Un empleado presentó ayer lentes inteligentes con función de traducción en tiempo real, en el Centro de Exposiciones y Convenciones de la Expo Mundial de Shanghái. Foto: Xinhua. El dispositivo, del tamaño de unos lentes comunes, escucha, graba, traduce y transmite sin que quien está enfrente lo note. Y ahí radica la nueva polémica: la moda que ve por ti, también ve a los demás.

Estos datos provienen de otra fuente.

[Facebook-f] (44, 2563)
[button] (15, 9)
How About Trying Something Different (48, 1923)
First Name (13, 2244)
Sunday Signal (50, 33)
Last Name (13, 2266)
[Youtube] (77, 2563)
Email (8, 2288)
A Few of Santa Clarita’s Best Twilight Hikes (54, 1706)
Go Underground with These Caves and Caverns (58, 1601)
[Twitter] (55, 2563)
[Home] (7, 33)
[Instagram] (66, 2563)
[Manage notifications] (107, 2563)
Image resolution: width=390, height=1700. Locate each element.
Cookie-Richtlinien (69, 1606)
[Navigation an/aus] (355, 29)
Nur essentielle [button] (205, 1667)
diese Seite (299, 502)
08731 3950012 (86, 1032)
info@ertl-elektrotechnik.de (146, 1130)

Los smart glasses dejaron de ser un prototipo futurista. Meta con Ray-Ban, Xreal, Xiaomi y ahora Huawei y Rokid en China venden modelos desde 300 dólares con cámara 12 MP, micrófonos de campo abierto, asistente con IA y traducción en 36 idiomas en tiempo real. Se presentaron en Shanghái como herramienta de trabajo y turismo, pero su uso masivo abre una grieta legal.
¿Qué pueden hacer?
- Grabar video en 1080p con solo decir “hey Meta, graba”.
- Fotografiar con un toque en la patilla.
- Transcribir conversaciones y traducirlas al instante en la mica.
- Identificar rostros, productos y letreros con IA.
Todo sin sacar el teléfono del bolsillo y, lo más crítico, sin un indicador claro para terceros. La única alerta es un led blanco que se enciende al grabar, fácilmente cubierto con cinta o ignorado en lugares concurridos.
“Estamos normalizando la vigilancia invisible”, advierte Liu Zhen, investigador de privacidad de la Universidad de Fudan, consultado durante la Expo. “Antes sabías si alguien te grababa porque sostenía un teléfono. Ahora no”.
En la Unión Europea, la Autoridad de Protección de Datos ya investiga a Meta porque sus Ray-Ban pueden capturar datos biométricos de terceros sin consentimiento, violando el RGPD. En Estados Unidos, varios bares y cines en San Francisco y Nueva York prohíben su ingreso. En China, donde se presentaron los nuevos modelos, la ley exige que las cámaras visibles avisen, pero los lentes no entran en esa categoría.
El segundo riesgo es para el propio usuario. Los lentes están conectados a la nube, geolocalizados y con micrófono siempre activo para el comando de voz. Un estudio de la Universidad de Cornell de 2025 encontró que el 68% de las apps para smart glasses envían fragmentos de audio y ubicación a terceros con fines publicitarios.
Expertos recomiendan:
- Revisar el indicador de grabación y desactivar el modo “siempre escuchando”.
- No usarlos en espacios íntimos: vestidores, hospitales, escuelas.
- Exigir a las empresas etiquetado visible y sonido obligatorio al grabar.
La traducción instantánea es útil. Pero como toda tecnología que mira y escucha por nosotros, la pregunta ya no es qué pueden hacer los lentes, sino qué estamos dispuestos a dejar que otros vean a través de ellos.